Directions for this task:
In the records below, find the line that contains "Screen dimensions: 550x368". Retype that line and all the lines after it through the end, leaving out the pictures.

Entries provided:

··········

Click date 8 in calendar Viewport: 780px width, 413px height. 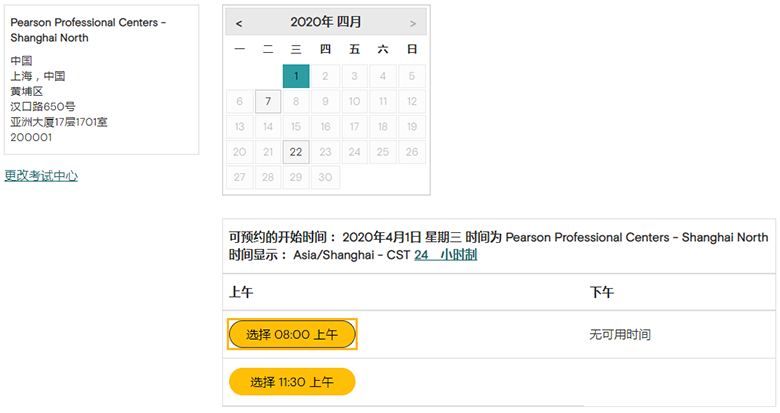[297, 102]
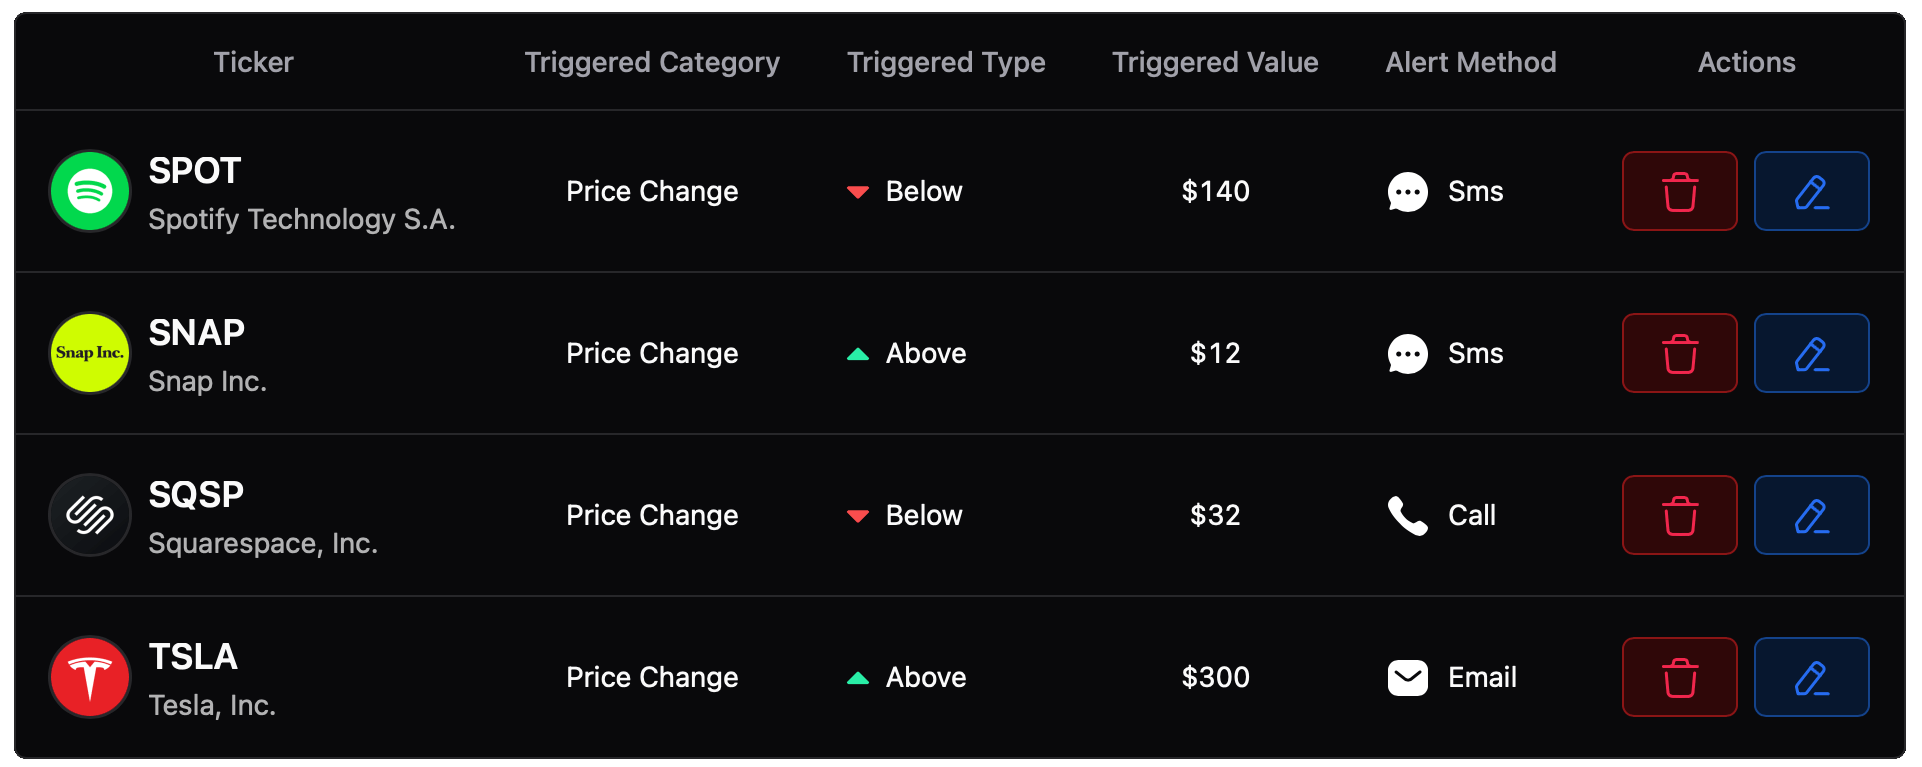
Task: Click the Email envelope icon for TSLA
Action: tap(1407, 677)
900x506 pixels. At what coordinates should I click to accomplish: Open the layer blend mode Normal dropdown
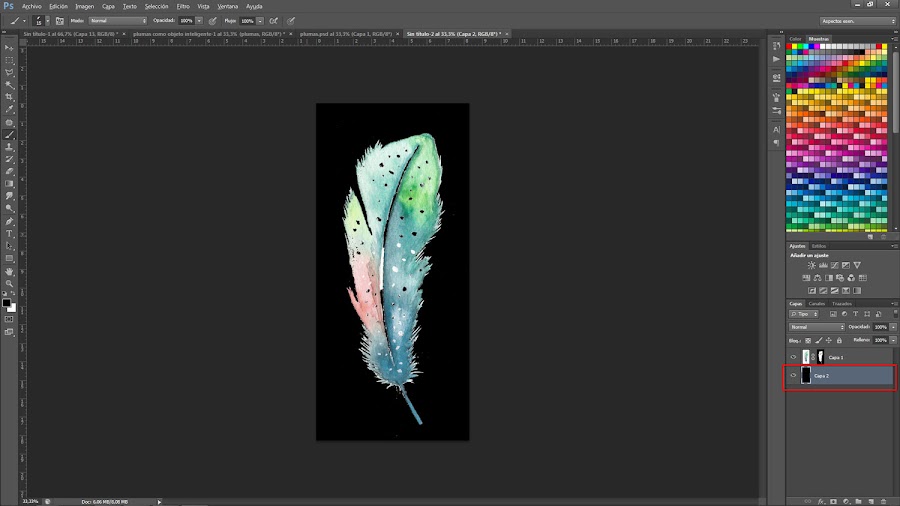pos(817,327)
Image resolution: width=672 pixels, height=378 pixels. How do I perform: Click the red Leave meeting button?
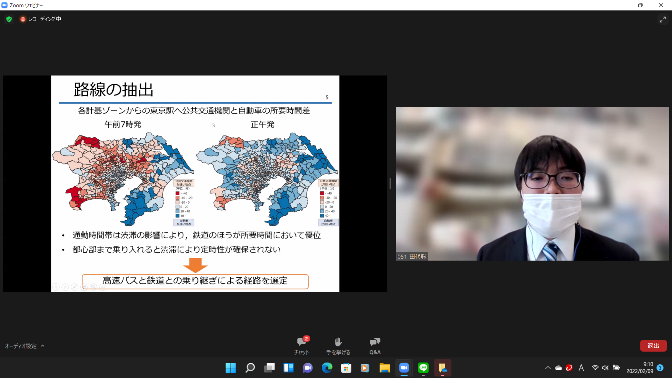tap(653, 345)
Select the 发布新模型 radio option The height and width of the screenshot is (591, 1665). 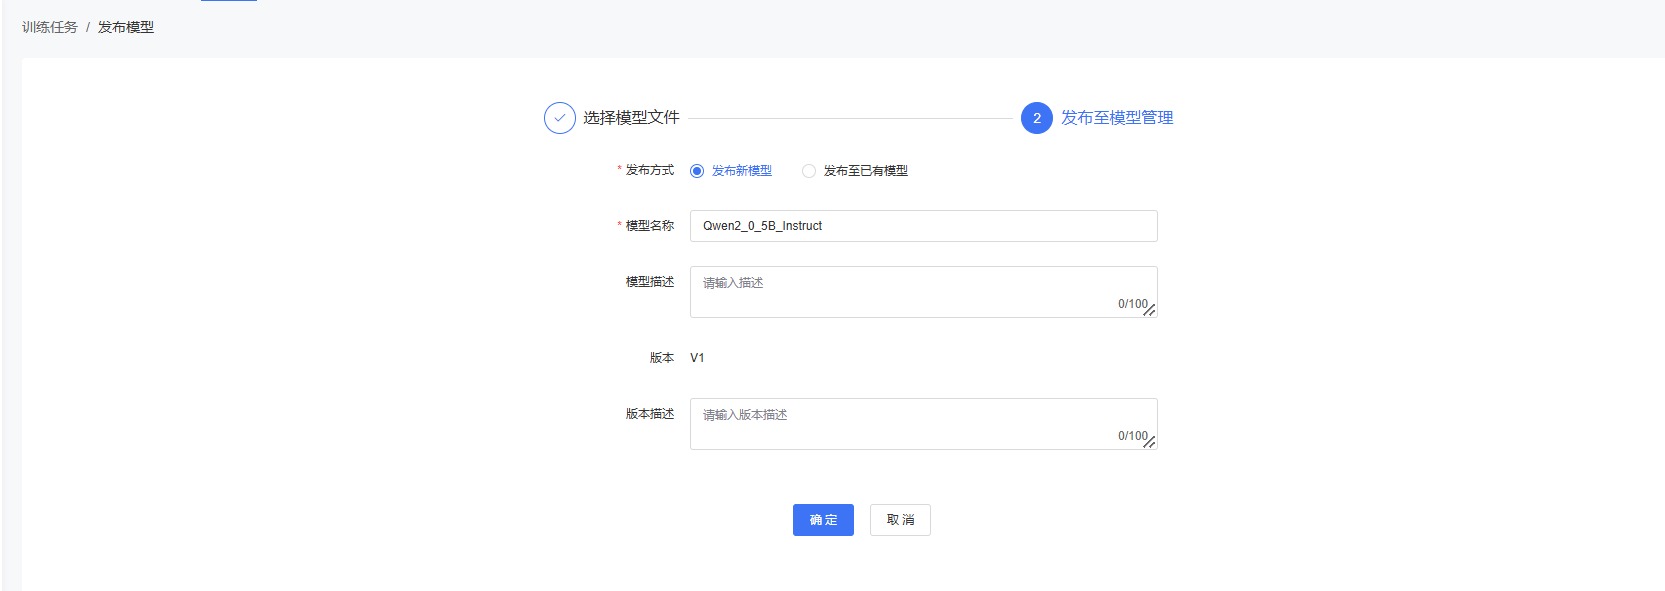click(697, 171)
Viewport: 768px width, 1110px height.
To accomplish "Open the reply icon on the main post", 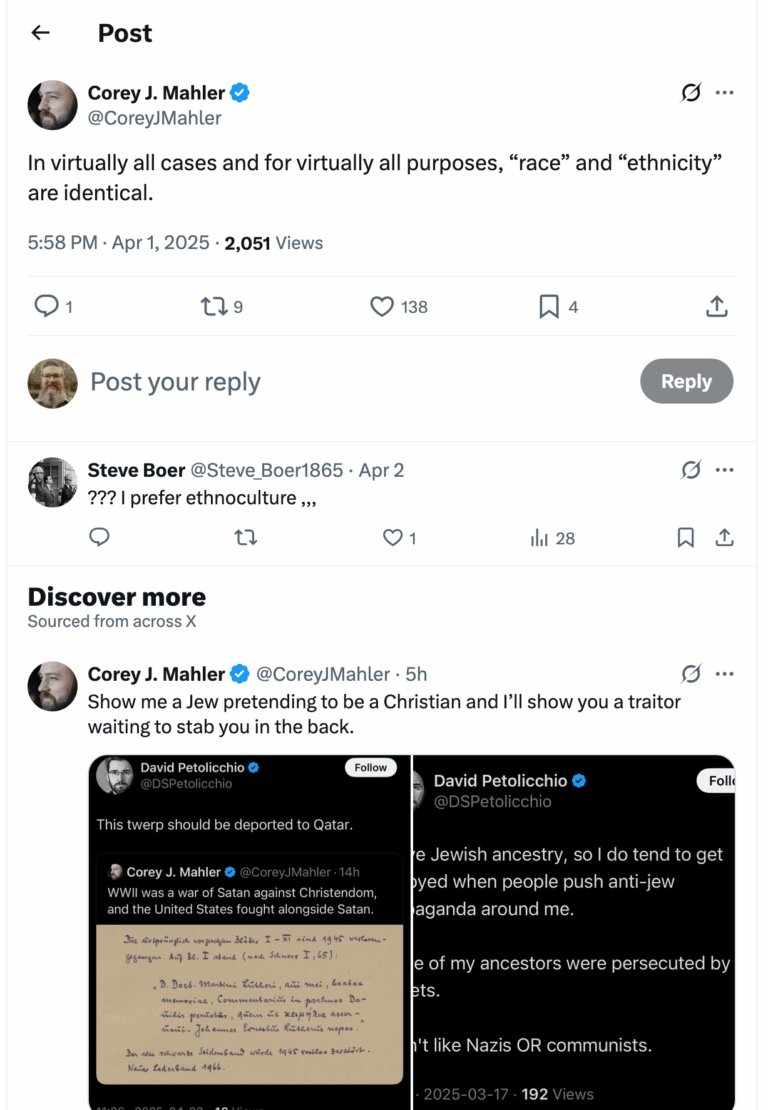I will pyautogui.click(x=46, y=307).
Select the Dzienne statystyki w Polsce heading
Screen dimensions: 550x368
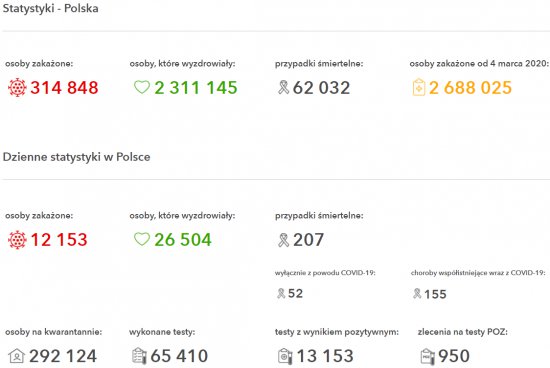[76, 157]
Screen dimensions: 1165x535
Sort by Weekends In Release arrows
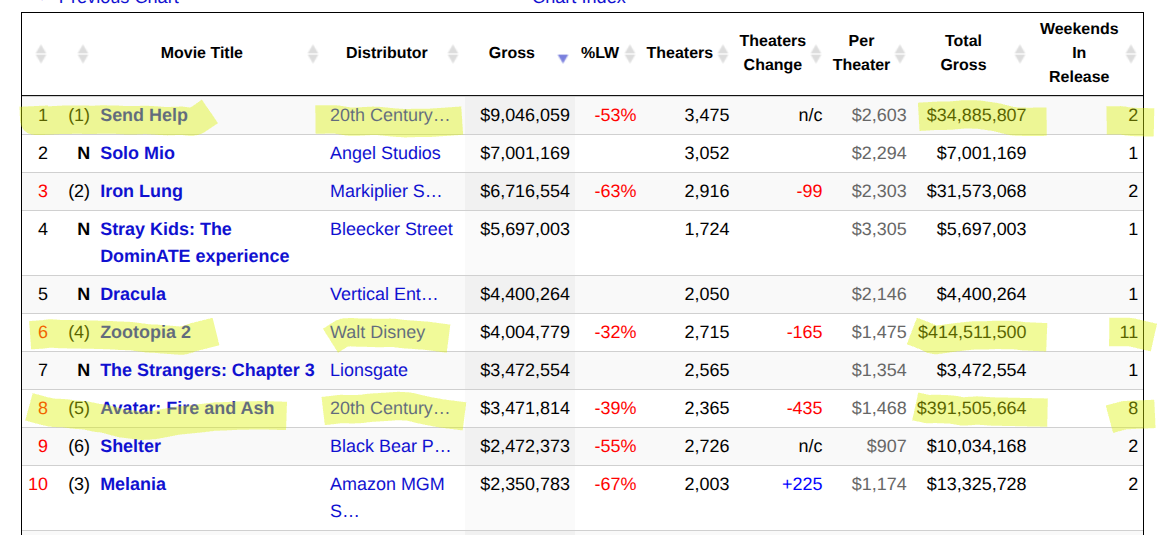point(1131,54)
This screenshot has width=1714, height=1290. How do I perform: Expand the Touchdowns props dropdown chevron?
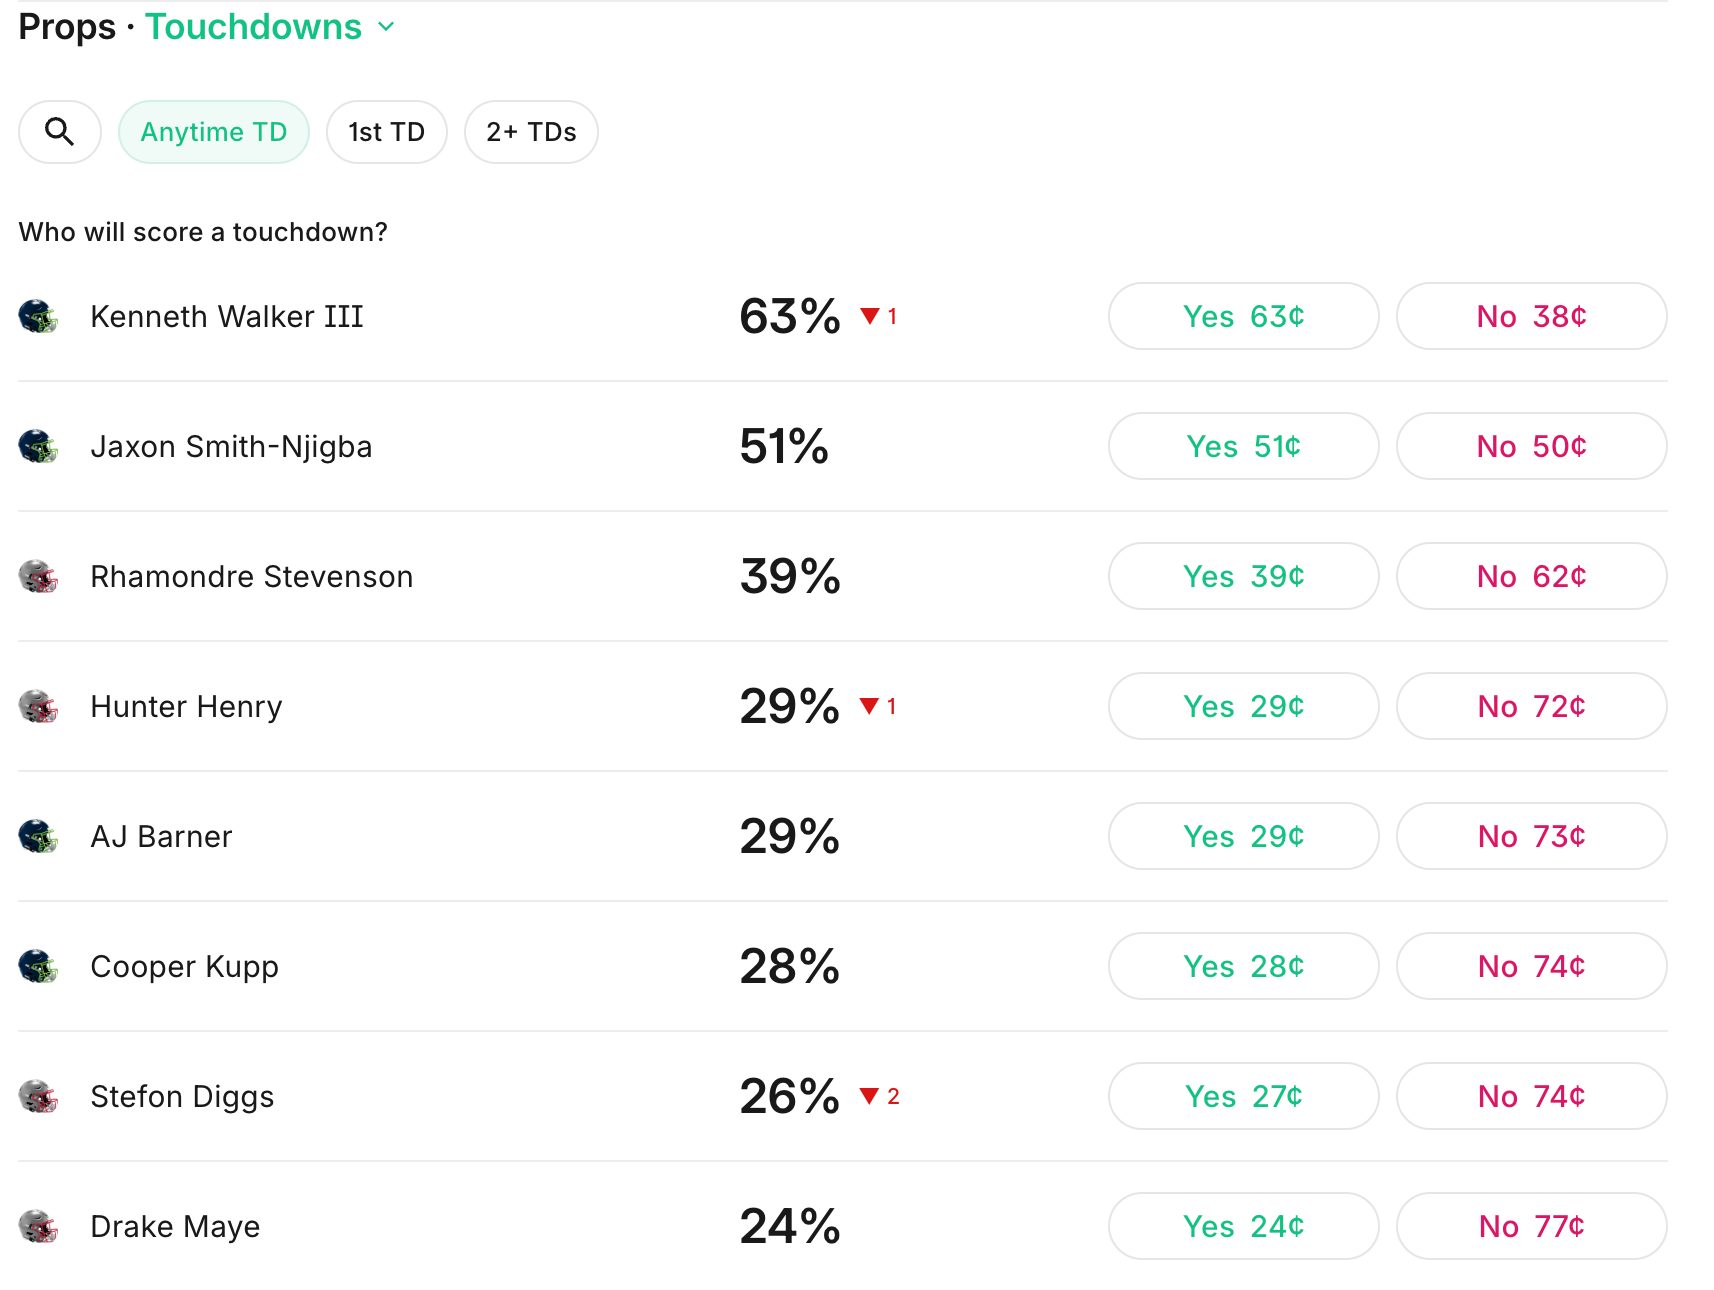click(x=386, y=27)
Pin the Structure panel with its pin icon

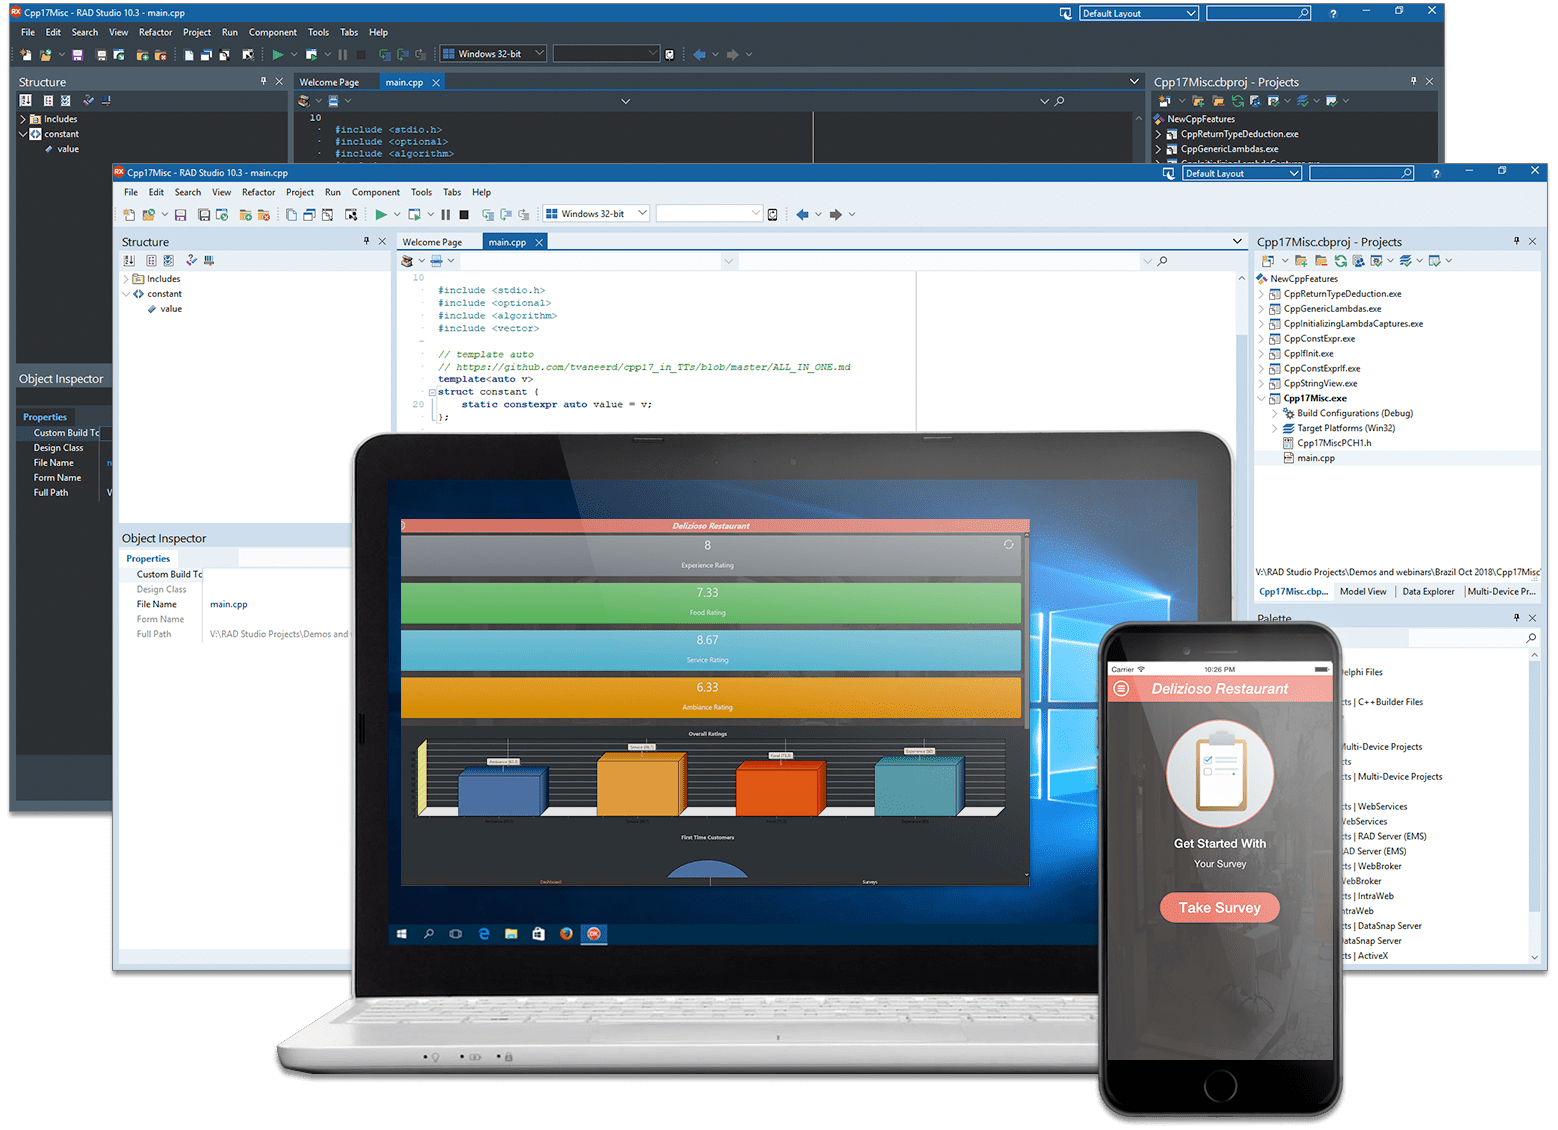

··········

Task result:
Screen dimensions: 550x368
[76, 157]
Screen dimensions: 1165x535
Sort by Weekends In Release arrows
point(1131,54)
This screenshot has width=1714, height=1290. How do I perform: Expand the Touchdowns props dropdown chevron?
click(x=386, y=27)
Pin the Structure panel with its pin icon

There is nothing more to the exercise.